We now return you to your regularly-scheduled thread.


----------



## Nick

This may have been posted in one of the provider forums, but in case you missed it...


> "A high-definition version of CNBC will debut in January," CNBC president Mark
> Hoffman told financial analysts yesterday.
> 
> Hoffman said the channel had improved, with a 200% increase in business-day
> viewership since its low point in 2005, and double-digit revenue growth. He also
> touted the greater business focus of primetime and CNBC's revamped daytime,
> along with investments in longform content.
> 
> "We're focused always on playing offense with competitors here today or (those
> who) might be coming down the road," Hoffman said.
> - _MediaBistro.com_


We'll wait until it gets a little closer before it's added to the list.


----------



## n3ntj

CNBC HD.. can't wait to watch that.. ;-)

(except maybe for that Cramer guy..he's funny)


----------



## n3ntj

Does anyone know if the PBS HD channel will be national (such as on 384) when the new birds go up?


----------



## harsh

n3ntj said:


> Does anyone know if the PBS HD channel will be national (such as on 384) when the new birds go up?


PBS is smarting over the FCC pushing them to go digital without requiring carriage. Because it is in their member stations interest to not offer a national HD feed, I think it unlikely that they will.


----------



## n3ntj

I see your point, but why is the SD feed offered currently nationally (channel 394)?


----------



## harsh

n3ntj said:


> I see your point, but why is the SD feed offered currently nationally (channel 394)?


By previous agreement. I would imagine that back when that agreement was struck, funding wasn't as tight as it is now.

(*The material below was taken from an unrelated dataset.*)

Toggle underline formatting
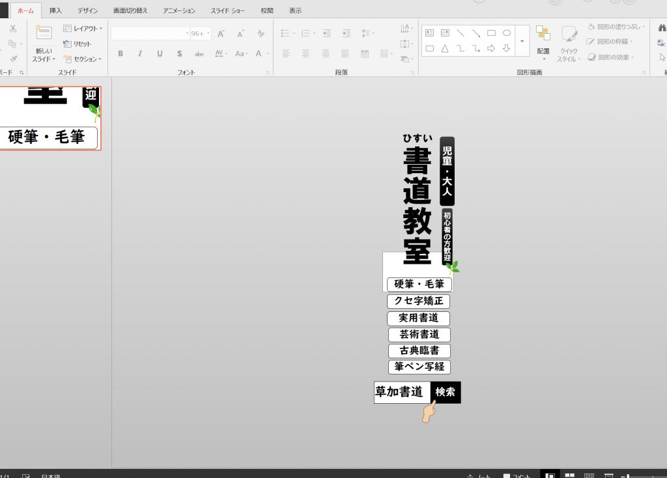The height and width of the screenshot is (478, 667). coord(160,53)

Now the PBS affiliates are looking for any way they can to subsidize the explosion of digital channels that they now offer. They may have learned this from LIN.


----------



## RAD

NATARAJ over at AVSForum put a nice chart together that shows various providers, what HD channels they carry today and what they've announced deals with to carry. Here's the link if you're interested, http://www.avsforum.com/avs-vb/showthread.php?p=11062325#post11062325


----------



## nataraj

Here is the chart. I still need to correct the Voom channels, HDNet for Comcast, Outdoor 2 HD, A&E/History coming to Charter in Sep. Let me know if there are any other corrections.

BTW, I just took the list maintained by Marcus and put it into a spreadsheet.

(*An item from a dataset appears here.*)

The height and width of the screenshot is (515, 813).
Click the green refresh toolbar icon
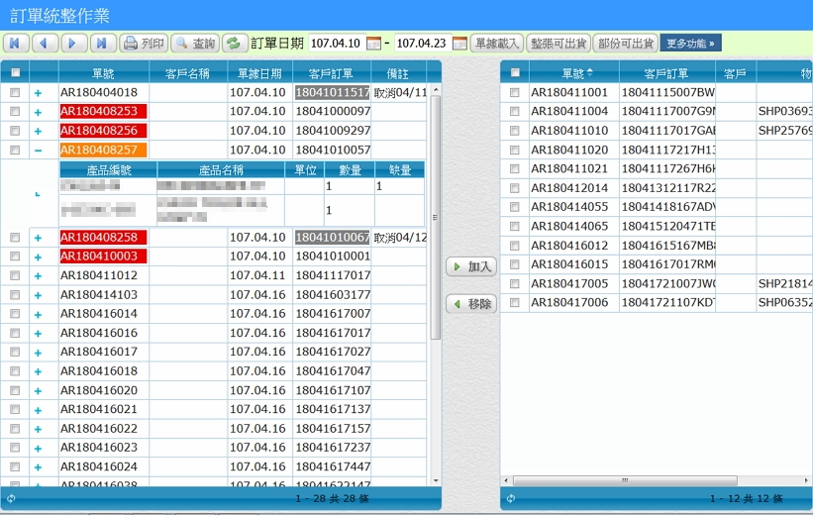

Edit 1 : updated with suggested corrections.

Edit 2 : Updated with many changes.

Pls check AVS forum thread for details --> http://www.avsforum.com/avs-vb/showthread.php?t=419472


----------



## ebaltz

By "announced" what do you mean? Dish will actually be lighting up a bunch of these in the next month. My guess is DirecTV has said they will carry these (as part of their "capacity" to have 150 channels, but have any dates been given? Or was it just a very vague open promise that one day they would carry these?


----------



## allargon

AFAIK, NFL HD is very much available on Dish Network. It's often upconverted SD content, but the channel is there--9426.


----------



## Steve Mehs

I don't know of any Time Warner division that carrys Food Network HD and HGTV HD. They have also announced plans to carry ESPNEWS HD and ToonDisney HD when launched.


----------



## nataraj

ebaltz said:


> By "announced" what do you mean?


I inherited the announced channel list - but have been making modifications. By announced I'm only considering official announcements. Many of the D* channels have been officially announced (either by D* or individual provider) and those have been noted. As you see the total only comes to 50 or so (ofcourse that excludes all the west channels and RSN).



allargon said:


> AFAIK, NFL HD is very much available on Dish Network. It's often upconverted SD content, but the channel is there--9426.


Yes, I'll add it.



Steve Mehs said:


> I don't know of any Time Warner division that carrys Food Network HD and HGTV HD. They have also announced plans to carry ESPNEWS HD and ToonDisney HD when launched.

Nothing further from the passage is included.